TASK A: Please rewrite the part of the curtain airbag patent text that opens with the words containing "The present invention" and closes with "accident will occur.", putting "early stage" in place of "early point in time".
TASK B: Extend the curtain airbag patent text onward from its final sentence.

DOCUMENT EXCERPT:
______

Abstract:
A safety device for protection of vehicle occupants is described. The safety device exhibits a curtain airbag ( 10 ) located in the area of the roof frame, with an upper edge ( 10   a ), which is rolled up in quiescent state and unrolled in the case of an accident. The curtain airbag can be filled with gas. In order to enable the safety device to be used reversibly, the curtain airbag ( 10 ) is rolled up to roll around its upper edge ( 10   a ) when in quiescent state, and the upper edge is held by fixing elements in a manner which the airbag is rotatable.

Description:
CROSS REFERENCE TO RELATED APPLICATION 
     This application claims priority to German patent application number 10 2007 052 875.4, filed Nov. 7, 2007. 
     FIELD OF THE INVENTION 
     The invention relates to an inflatable restraint type safety device for the protection of vehicle occupants. 
     BACKGROUND OF THE INVENTION 
     So-called curtain airbags are known in vehicle engineering and are widely used. Such a curtain airbag forms an upper and lower edge, and the upper edge is connected to the internal vehicle structure along the side of the interior in the area of the roof rail. When in an undepolyed state, the curtain airbag is folded or rolled around its lower edge. If an accident occurs, namely if there is a side collision or the vehicle rolls over, the curtain airbag is filled with gas and unfolds in front of at least one side window of the vehicle. Following the accident, the curtain airbag has to be removed in a repair facility and has to be replaced by a new one. This naturally gives rise to considerable cost. These devices are irreversibly deployed and are not reused once activated. 
     A further disadvantage of curtain airbags of the type known is as follows: vehicle safety systems are known which do not only activate safety equipment such as airbags, belt tensioners and similar when the vehicle strikes an obstacle, but may be deployed beforehand, with proximity sensors being provided for this purpose. In particular in the case of side collisions, such systems offer advantages, as in contrast to frontal crashes, there is practically no crumple zone to absorb impact. Because of the above, however, curtain airbags may only be triggered as a result of such proximity sensors if the associated electronic system interprets the incoming signals so as to establish that a side impact will certainly occur. 
     However, with regard to ideal protection of the vehicle occupants, it would be desirable if curtain airbags could also be activated in a preventative sense, in other words at a relatively early stage of a possible accident, even if there is still the chance that no actual side impact or rollover will occur. 
     The present invention therefore sets itself the task of creating a safety device which can already be activated at an early point in time, even if it is not yet certain that an accident will occur. 
     SUMMARY OF THE INVENTION 
     The safety device in accordance with the invention for the protection of the vehicle occupants can work reversibly. This is achieved in that the curtain airbag is rolled up into a roll around its upper edge when in quiescent or uninflated state, and that at least the ends of the upper edge are held to fixing elements in rotatable fashion. Therefore, when in the quiescent state, the curtain airbag is rolled up like a roller blind and can easily be rolled back up or retracted into this state after use. Return elements, for example in the form of constant force springs, are preferably present for this purpose.

______

DATASET:
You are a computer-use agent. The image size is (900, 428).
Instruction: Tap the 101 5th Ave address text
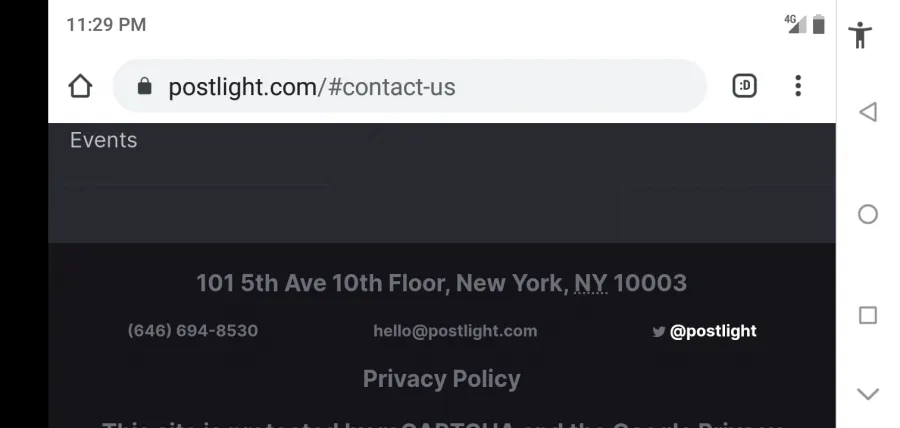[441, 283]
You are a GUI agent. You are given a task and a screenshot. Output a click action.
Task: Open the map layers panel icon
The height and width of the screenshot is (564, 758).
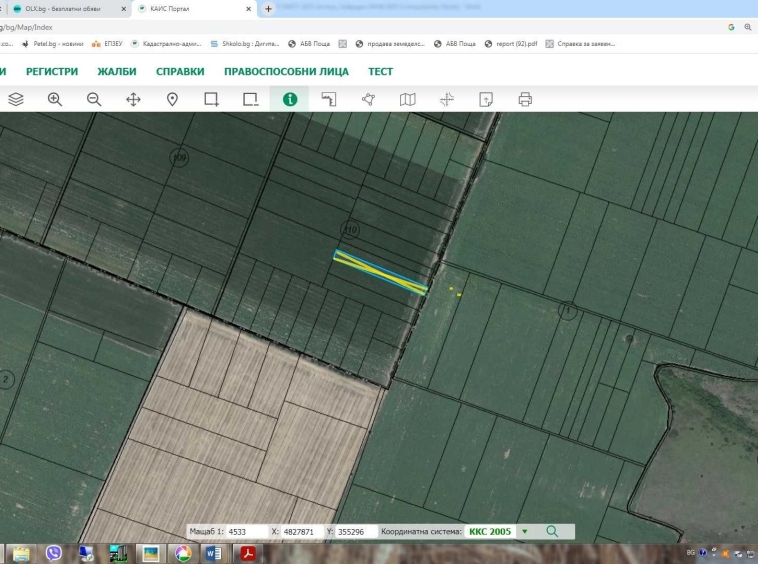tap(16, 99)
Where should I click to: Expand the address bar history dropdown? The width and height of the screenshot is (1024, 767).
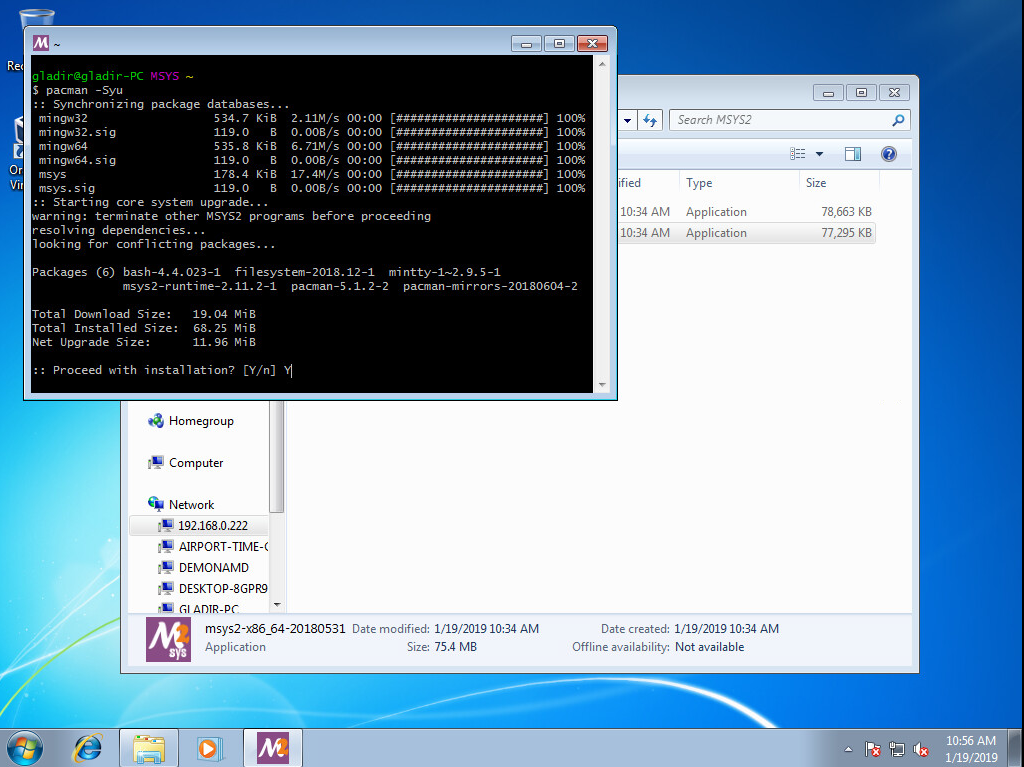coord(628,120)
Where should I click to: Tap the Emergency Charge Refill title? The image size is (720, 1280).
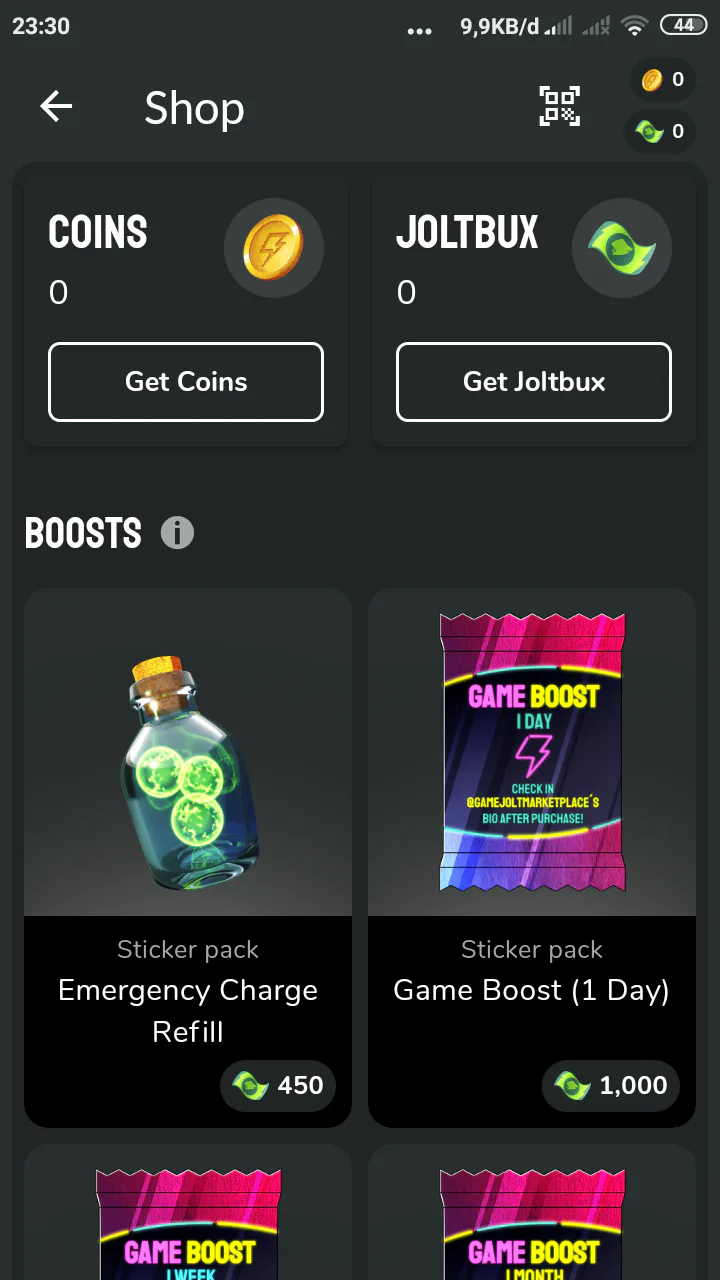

______

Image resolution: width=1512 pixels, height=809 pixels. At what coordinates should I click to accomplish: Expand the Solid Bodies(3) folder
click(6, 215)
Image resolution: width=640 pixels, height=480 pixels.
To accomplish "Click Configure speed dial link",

______

ANSWER A:
The present invention therefore sets itself the task of creating a safety device which can already be activated at an early stage, even if it is not yet certain that an accident will occur.

ANSWER B:
     It is also advantageous if the curtain airbag when in quiescent state is rolled up onto a shaft, which is fastened to the vehicle structure in a rotatable fashion. This means that the curtain airbag can be rolled up again particularly easily after unfolding. This in turn means that the trigger threshold for the curtain airbag can be lowered, so that the airbag may also be triggered unnecessarily, i.e. in cases where an accident does not subsequently occur. In such a case, following the re-rolling of the curtain airbag, the deployment process can be repeated without the need to visit a garage or workshop. Thus the curtain airbag in accordance with this invention is deployable in a reversible manner. 
     In the case of curtain airbags as they have been known up to now, the gas generator which fills the curtain airbag or a gas lance which is connected with the gas generator is located in the area of the upper edge of the curtain airbag and the unfolding and expansion of the curtain airbag is achieved by means of the developing gas pressure when gas streams into the curtain airbag in this upper area. In the case of the safety device according to the present invention, further measures are taken for deployment. Therefore preferably means are present which interact with the lower area of the curtain airbag in case of an accident, in order to unroll the curtain airbag. Alternatively or in addition to this, it is possible to fill the curtain airbag from below, for which purpose a lower section of the curtain airbag is connected with a pressure source by means of a hose or gas duct.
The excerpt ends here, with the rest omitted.